Texto seleccionado:
▬▬▬▬▬▬
Vuelo Buenos Aires Puerto Iguazú. Me cuesta abandonar mi hogar, mi zona de confort, el centro conocido en donde suelo sentirme encerrado, pero menos incómodo que de viaje.
Agradezco sin embargo haber llegado a este lugar selvático. Esta vez con mi hijo. Vine con él cuando tenía tres años. Ahora tiene diecinueve. Dice que no recuerda casi nada. Yo también tengo enormes lagunas. Recuerdos salpicados, intermitentes. Lo mismo con el resto de mi vida. Los días están para ser olvidados. Tienden a eso. Solo se pueden rescatar instantes.
Nos llevó quien oficia de chofer en el hospital donde yo trabajaba. Un hombre que le gusta hablar mucho y de buen corazón. Siempre viajo hacia el aeropuerto con él porque las rutinas me calman.
▬▬▬▬▬▬
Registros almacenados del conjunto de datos
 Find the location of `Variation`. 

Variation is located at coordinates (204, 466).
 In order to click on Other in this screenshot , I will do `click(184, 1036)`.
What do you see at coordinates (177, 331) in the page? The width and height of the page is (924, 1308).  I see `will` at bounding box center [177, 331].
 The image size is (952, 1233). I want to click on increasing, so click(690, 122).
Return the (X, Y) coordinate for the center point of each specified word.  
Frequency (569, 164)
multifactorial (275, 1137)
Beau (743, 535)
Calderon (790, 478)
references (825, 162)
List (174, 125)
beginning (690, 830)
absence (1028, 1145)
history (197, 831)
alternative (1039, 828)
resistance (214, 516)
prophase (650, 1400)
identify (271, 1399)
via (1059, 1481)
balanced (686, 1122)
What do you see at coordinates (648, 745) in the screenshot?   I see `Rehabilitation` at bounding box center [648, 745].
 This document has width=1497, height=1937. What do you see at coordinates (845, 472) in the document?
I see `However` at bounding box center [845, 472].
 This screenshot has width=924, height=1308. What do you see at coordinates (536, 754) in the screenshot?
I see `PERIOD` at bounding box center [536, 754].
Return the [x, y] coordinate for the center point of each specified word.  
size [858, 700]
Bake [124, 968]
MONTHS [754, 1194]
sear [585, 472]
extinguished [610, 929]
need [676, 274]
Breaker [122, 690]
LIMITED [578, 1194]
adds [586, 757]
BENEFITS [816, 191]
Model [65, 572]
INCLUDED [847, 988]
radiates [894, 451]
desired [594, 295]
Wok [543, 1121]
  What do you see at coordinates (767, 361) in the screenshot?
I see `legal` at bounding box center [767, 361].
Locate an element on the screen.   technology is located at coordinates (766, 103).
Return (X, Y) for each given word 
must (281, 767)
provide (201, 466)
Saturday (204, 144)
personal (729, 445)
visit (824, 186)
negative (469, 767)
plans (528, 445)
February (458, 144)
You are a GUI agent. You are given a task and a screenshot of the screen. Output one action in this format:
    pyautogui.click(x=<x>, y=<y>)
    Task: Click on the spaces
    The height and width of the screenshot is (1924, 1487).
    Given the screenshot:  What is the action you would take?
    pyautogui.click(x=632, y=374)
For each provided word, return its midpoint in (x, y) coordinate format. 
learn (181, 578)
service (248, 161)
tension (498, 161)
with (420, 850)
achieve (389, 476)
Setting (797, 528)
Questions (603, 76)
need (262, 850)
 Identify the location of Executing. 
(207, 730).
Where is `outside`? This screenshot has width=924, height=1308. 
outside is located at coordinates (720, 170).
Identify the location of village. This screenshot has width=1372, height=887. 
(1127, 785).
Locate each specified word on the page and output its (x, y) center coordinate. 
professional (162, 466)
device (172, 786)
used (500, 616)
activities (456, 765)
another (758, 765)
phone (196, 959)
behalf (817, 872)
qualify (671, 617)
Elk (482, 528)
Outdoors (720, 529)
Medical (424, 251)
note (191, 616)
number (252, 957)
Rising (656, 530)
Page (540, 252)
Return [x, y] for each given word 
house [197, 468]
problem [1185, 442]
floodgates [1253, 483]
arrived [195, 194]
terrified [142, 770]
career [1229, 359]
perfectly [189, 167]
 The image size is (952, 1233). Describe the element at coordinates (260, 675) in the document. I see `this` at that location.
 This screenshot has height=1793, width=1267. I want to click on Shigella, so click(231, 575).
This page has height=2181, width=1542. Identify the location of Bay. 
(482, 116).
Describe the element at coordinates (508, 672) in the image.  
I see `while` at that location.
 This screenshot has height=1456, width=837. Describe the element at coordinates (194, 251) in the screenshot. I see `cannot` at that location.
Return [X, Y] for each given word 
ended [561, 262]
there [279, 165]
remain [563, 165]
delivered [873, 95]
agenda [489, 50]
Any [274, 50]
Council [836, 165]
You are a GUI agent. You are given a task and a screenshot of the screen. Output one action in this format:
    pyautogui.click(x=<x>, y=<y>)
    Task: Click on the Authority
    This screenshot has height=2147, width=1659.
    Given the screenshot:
▬▬▬▬▬▬
Tarea por realizar: Imprime completo y sin ninguna modificación el texto sobre el viaje a Puerto Iguazú. Los registros provienen de otra fuente.

Sección de respuesta:
Vuelo Buenos Aires Puerto Iguazú. Me cuesta abandonar mi hogar, mi zona de confort, el centro conocido en donde suelo sentirme encerrado, pero menos incómodo que de viaje.
Agradezco sin embargo haber llegado a este lugar selvático. Esta vez con mi hijo. Vine con él cuando tenía tres años. Ahora tiene diecinueve. Dice que no recuerda casi nada. Yo también tengo enormes lagunas. Recuerdos salpicados, intermitentes. Lo mismo con el resto de mi vida. Los días están para ser olvidados. Tienden a eso. Solo se pueden rescatar instantes.
Nos llevó quien oficia de chofer en el hospital donde yo trabajaba. Un hombre que le gusta hablar mucho y de buen corazón. Siempre viajo hacia el aeropuerto con él porque las rutinas me calman.